Defining a Knapsack Instance#
To solve a knapsack problem, initialise a Knapsack instance with the items and the capacity of the knapsack.
from pykp import Item
from pykp.knapsack import Knapsack
# Define a list of items
items = [
Item(value=10, weight=5),
Item(value=15, weight=10),
Item(value=7, weight=3)
]
# Define knapsack capacity
capacity = 15
# Initialise the Knapsack instance
knapsack = Knapsack(items=items, capacity=capacity)
Solving a Knapsack Instance#
Once initialised, you can solve the knapsack instance using the solve method, which finds the optimal arrangement of items.
# Solve for the optimal solution
knapsack.solve()
# Print the optimal solution's value
print("Optimal solution value:", knapsack.optimal_nodes[0].value)
The solve method offers additional options to identify non-optimal nodes.
solve_terminal_nodes: Set totrueto compute all terminal nodes.solve_feasible_nodes: Set totrueto find all feasible nodes.solve_second_best: Set totrueto also find the second-best solution.
Note
Depending on the size of the instance, specifying these options can be computationally expensive.
Example:
# Solve with additional options
knapsack.solve(
solve_terminal_nodes=True,
solve_feasible_nodes=True,
solve_second_best=True
)
Dynamic interactions#
You can also interact with knapsacks dynamically. This is useful to test algorithms for solving the knapsack. You can add or remove items from the knapsack dynamically using the add() and remove() methods. You can empty a knapsack using the empty() method.
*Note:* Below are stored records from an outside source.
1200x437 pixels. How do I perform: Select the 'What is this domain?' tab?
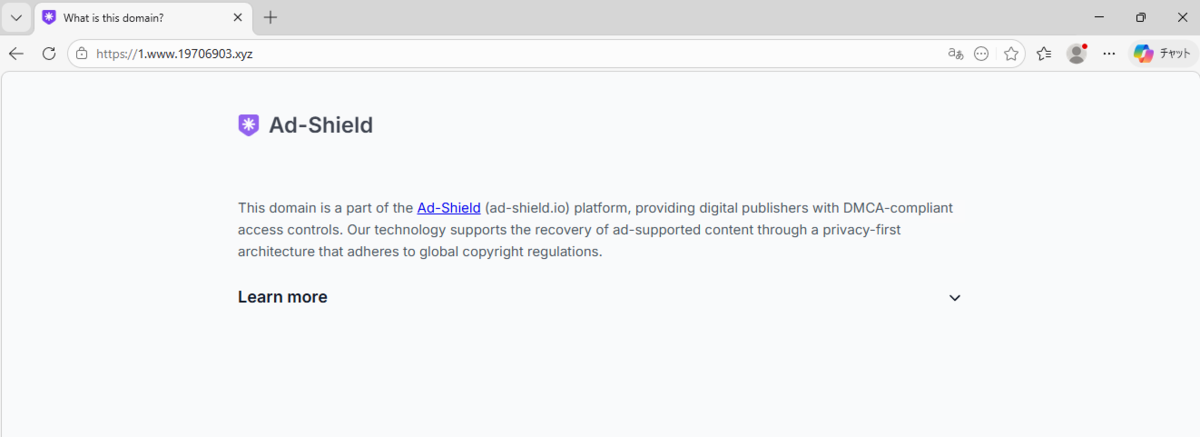(x=142, y=18)
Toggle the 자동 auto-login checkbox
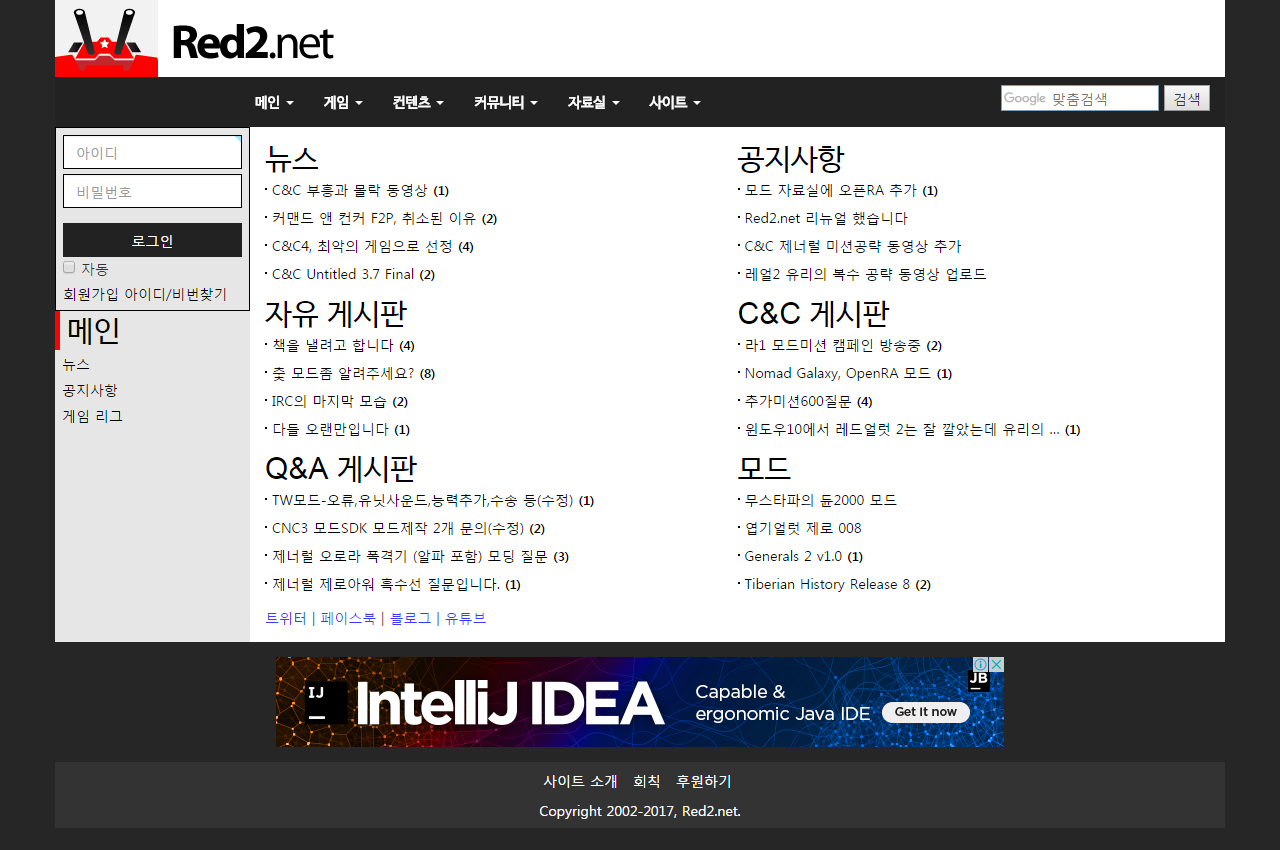Image resolution: width=1280 pixels, height=850 pixels. 69,267
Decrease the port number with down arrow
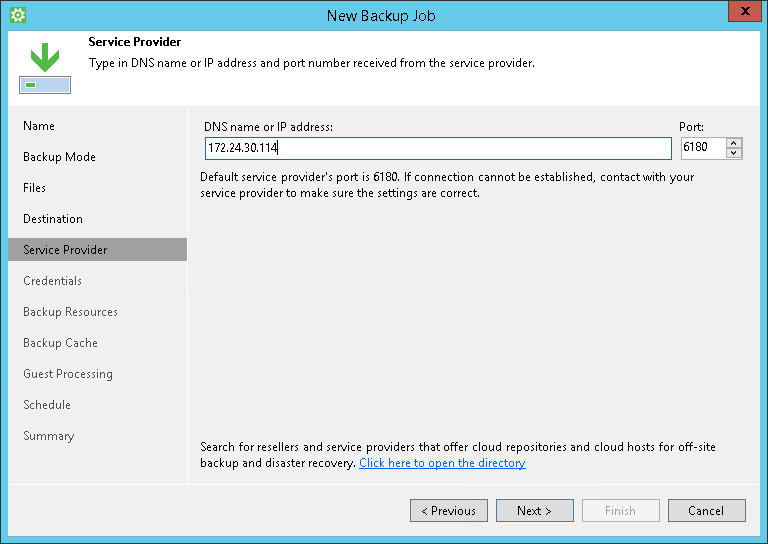 735,153
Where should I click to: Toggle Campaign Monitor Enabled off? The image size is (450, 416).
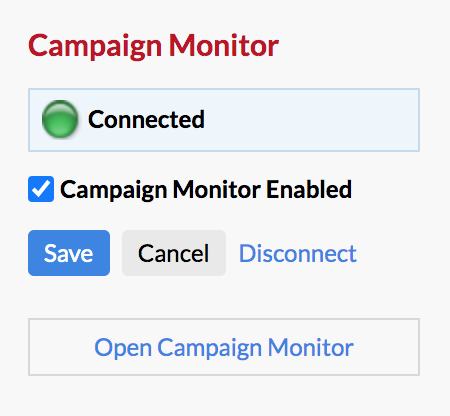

# Add an item to the knapsack
knapsack.add(items[0])
# Remove an item from the knapsack
knapsack.remove(items[0])
Visualising Knapsacks#
The Knapsack class provides methods to visualise solution distributions.
Plot Terminal Nodes Histogram(): This method plots a histogram of the values for feasible, at-capacity solutions.
knapsack.plot_terminal_nodes_histogram()
Sampling Random Knapsack Instances#
PyKP includes a Sampler class to generate random knapsack problem instances based on defined ranges for densities (item value to weight ratios), and solution values.
from pykp.sampler import Sampler
# Define parameters for the sampler
sampler = Sampler(
num_items=5,
normalised_capacity=0.6,
density_range=(0.5, 1.5),
solution_value_range=(100, 200)
)
# Generate a sampled knapsack instance
sampled_knapsack = sampler.sample()
print("Sampled knapsack capacity:", sampled_knapsack.capacity)
Saving and Loading Configurations#
You can save and load knapsack configurations in JSON format.
# Save the current knapsack configuration to a JSON file
knapsack.write_to_json("knapsack_config.json")
# Load a knapsack configuration from a JSON file
new_knapsack = Knapsack(
items=[],
capacity=0,
load_from_json=True,
path_to_spec="knapsack_config.json"
)